What you want to do is atomically replace the old backup files with new ones. Unfortunately, I don't believe that Java gives you enough control do this directly. You also need to reason about what operations are atomic in the underlying operating system. I know Linux file systems, so my answer will be biased towards a Java program running on that system. I would be shocked if Windows didn't do the same thing, but I can't say for certain.
Most Linux file systems (e.g. the meta-data journaled ones) let you rename files atomically. If the system crashes half-way through a rename, when you restart, it will be as if you never renamed a file in the first place. For this reason, a common way to atomically update an existing file F is to write your new data to a temporary file T and then rename T to F. Any system or application crash up to that rename will not affect F, so it will always be consistent.
Of course, before you rename, you need to make sure that your temporary file is consistent. Make sure that all streaming buffers for the file are flushed to the OS (Channel.force() or OutputStream.flush()) and the OS buffers are flushed to the disk (FileOutputStream.getFD.sync()). Of course, unless your OS disables the write cache on the hard disk itself (it probably hasn't), there's still a chance that your data can be corrupted. Add a checksum to the XML if you really want to be really sure. If you're truly paranoid, you should flush the OS and hard disk buffer caches and re-read the file to verify that it is consistent. This is beyond any reasonable expectation for normal consumer applications.
But that's just to atomically write write a single file. Your propblem is more complex: you have many files to update atomically. For example, I'll say that you have two files, img.png and main.xml. I'd do one of these:
The easy solution is to make a per-savefile directory. You wouldn't need to worry about renaming each individual file, and you could still atomically rename the new backup dir over the old backup dir you're replacing. That is, if your old backup is bak/img.png and bak/main.xml, write bak.tmp/img.png and bak.tmp/main.xml and rename bak.tmp to bak.

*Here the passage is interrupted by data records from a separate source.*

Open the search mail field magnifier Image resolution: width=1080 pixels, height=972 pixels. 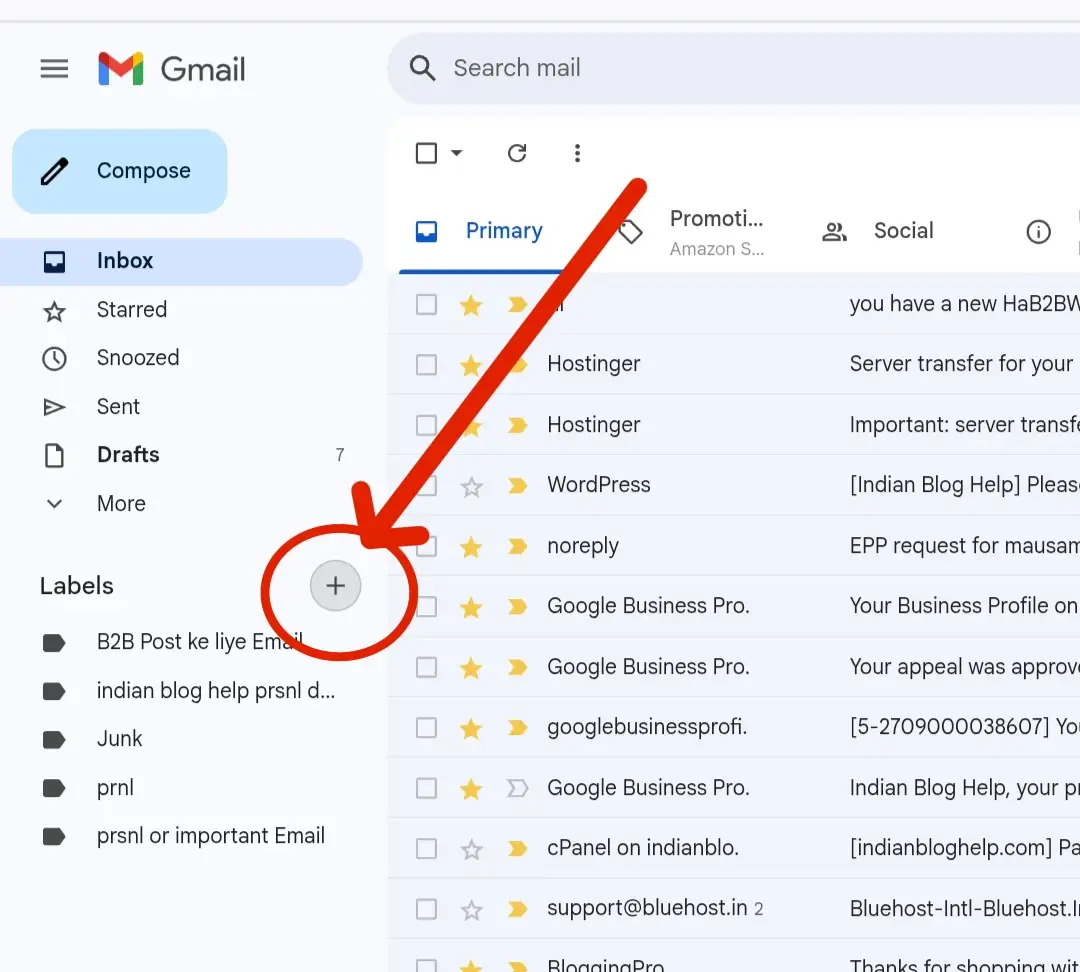(x=422, y=68)
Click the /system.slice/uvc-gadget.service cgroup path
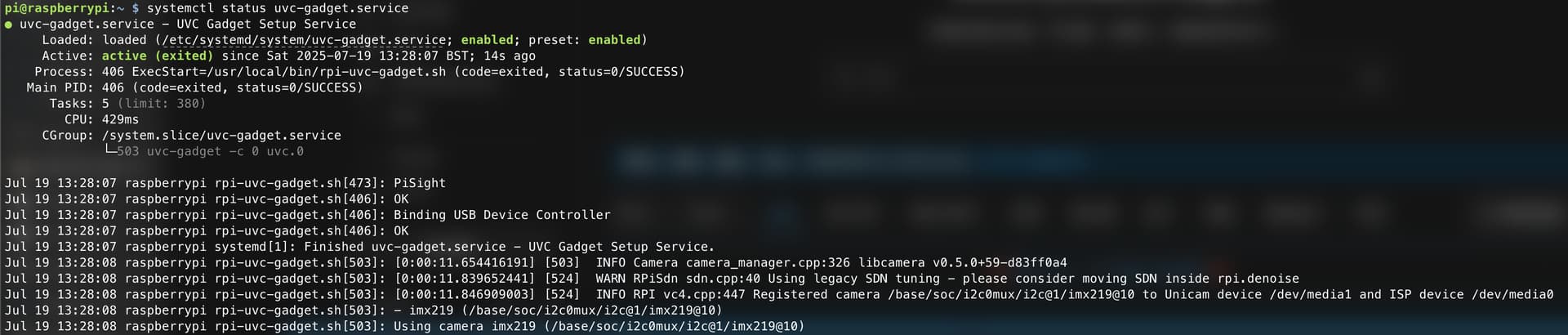Viewport: 1568px width, 335px height. coord(221,136)
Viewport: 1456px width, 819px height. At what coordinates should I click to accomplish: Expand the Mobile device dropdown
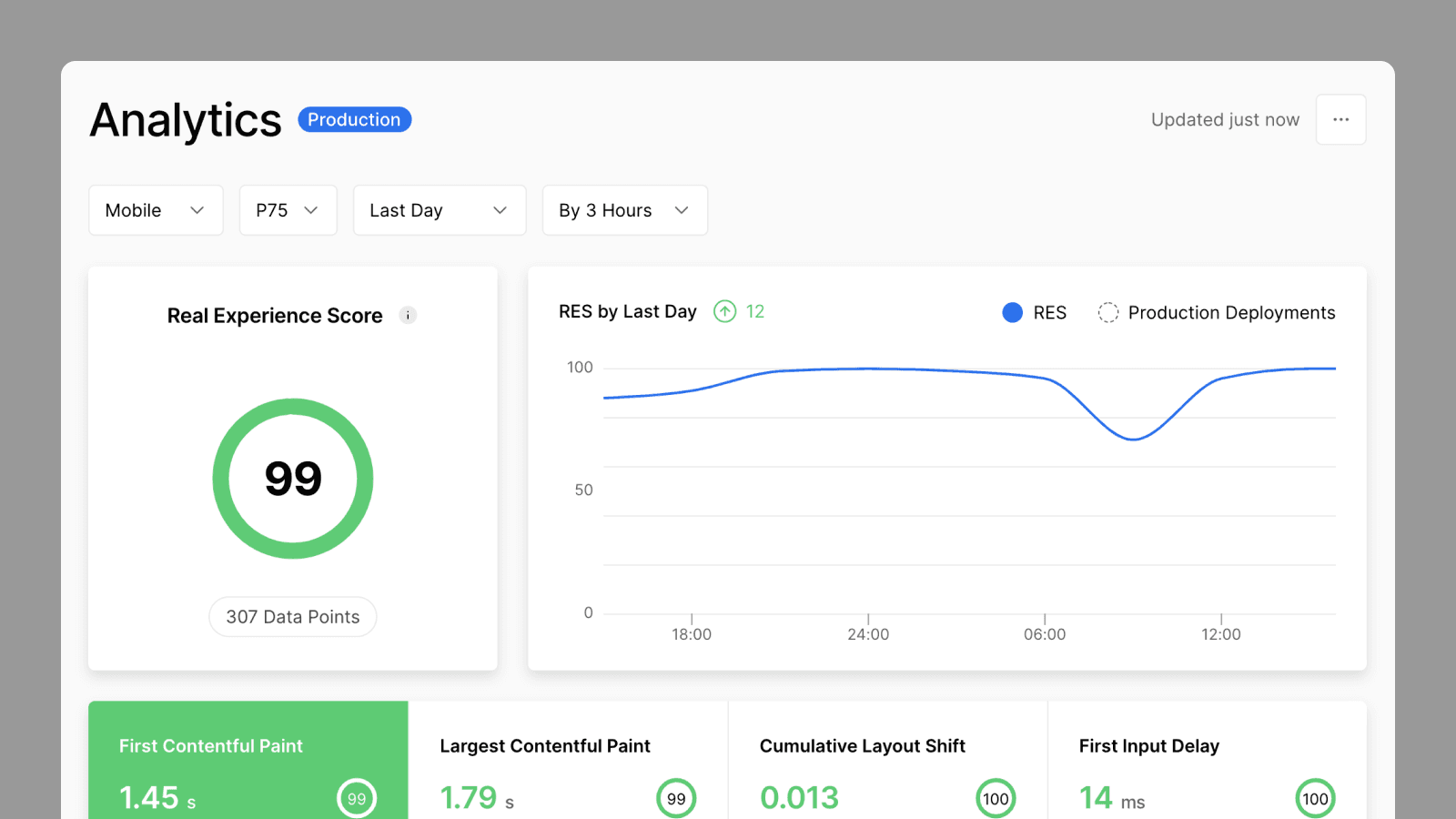coord(156,210)
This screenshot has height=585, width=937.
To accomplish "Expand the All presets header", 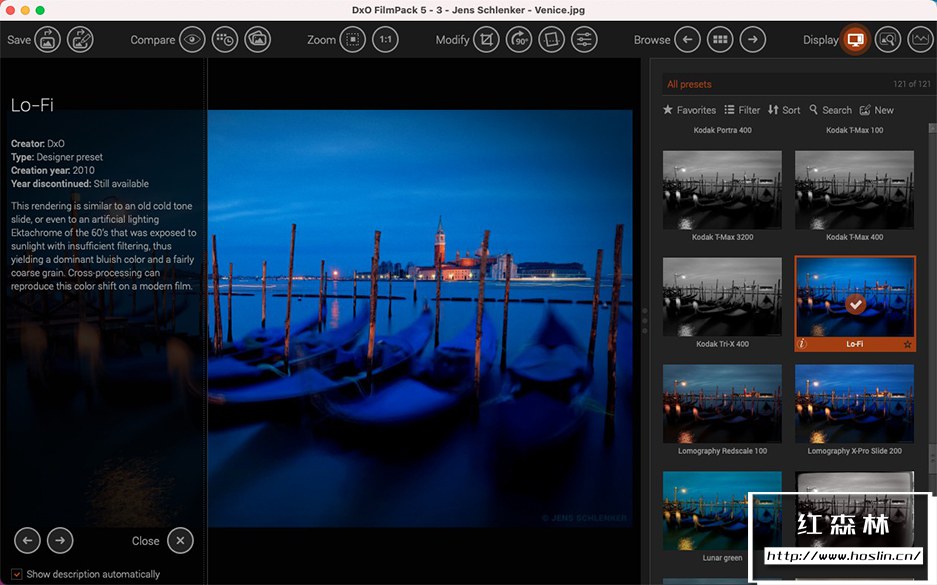I will 690,84.
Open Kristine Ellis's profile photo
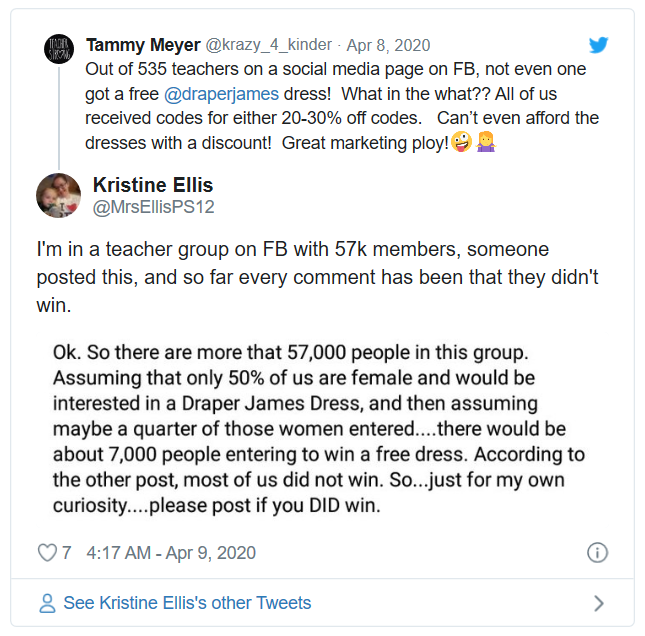 (59, 195)
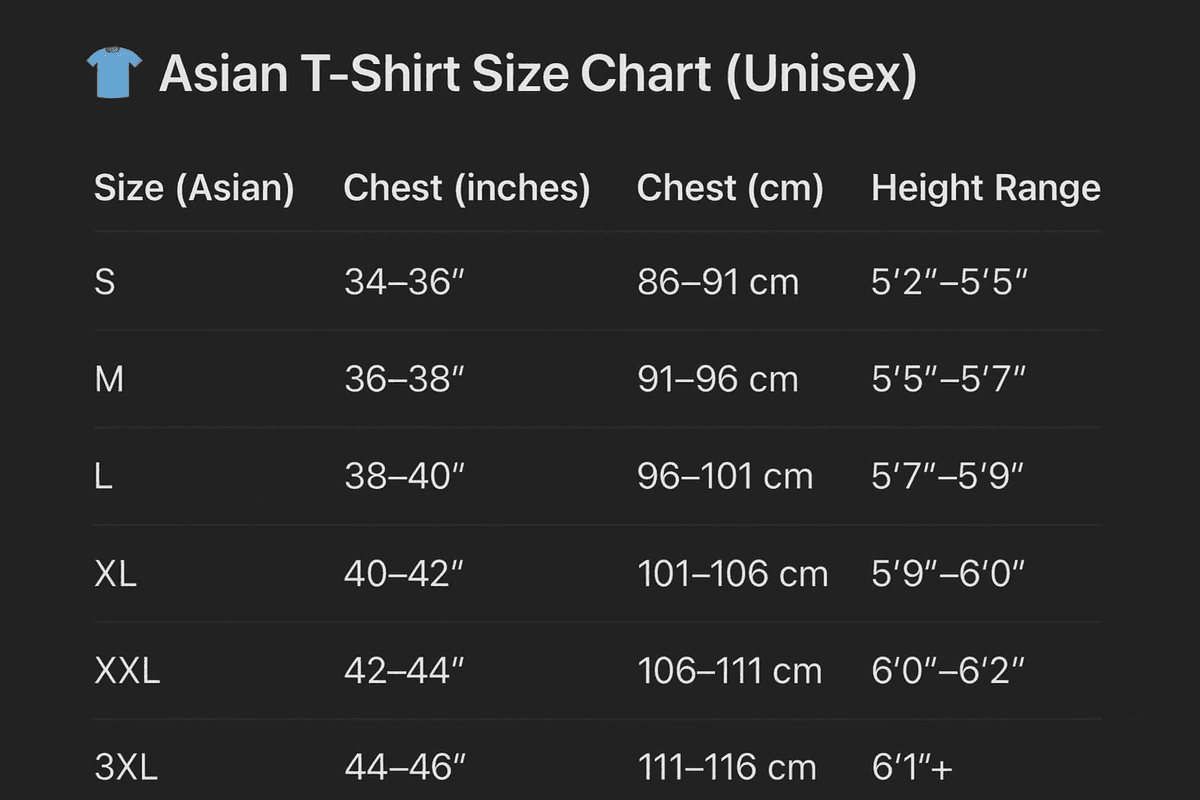Click the 106–111 cm chest cell
This screenshot has height=800, width=1200.
pyautogui.click(x=730, y=671)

Name the new auxiliary files something else and let them coexist with the old ones for a little while. That is, write img.2.png and main.xml.tmp (which should refer to img.2.png, not img.png) and only rename main.xml.tmp to main.xml. Then delete img.png.
addition: If you don't have atomic renames, the next best thing extends on #2. Whenever you save the project, give it a new name (e.g. ver342.xml). When you load, just find the most recent XML that is consistent (i.e. its checksum verifies). Keep around 2 or 3 to be safe. Only delete an auto-save if you have successfully restored from a more-recent copy.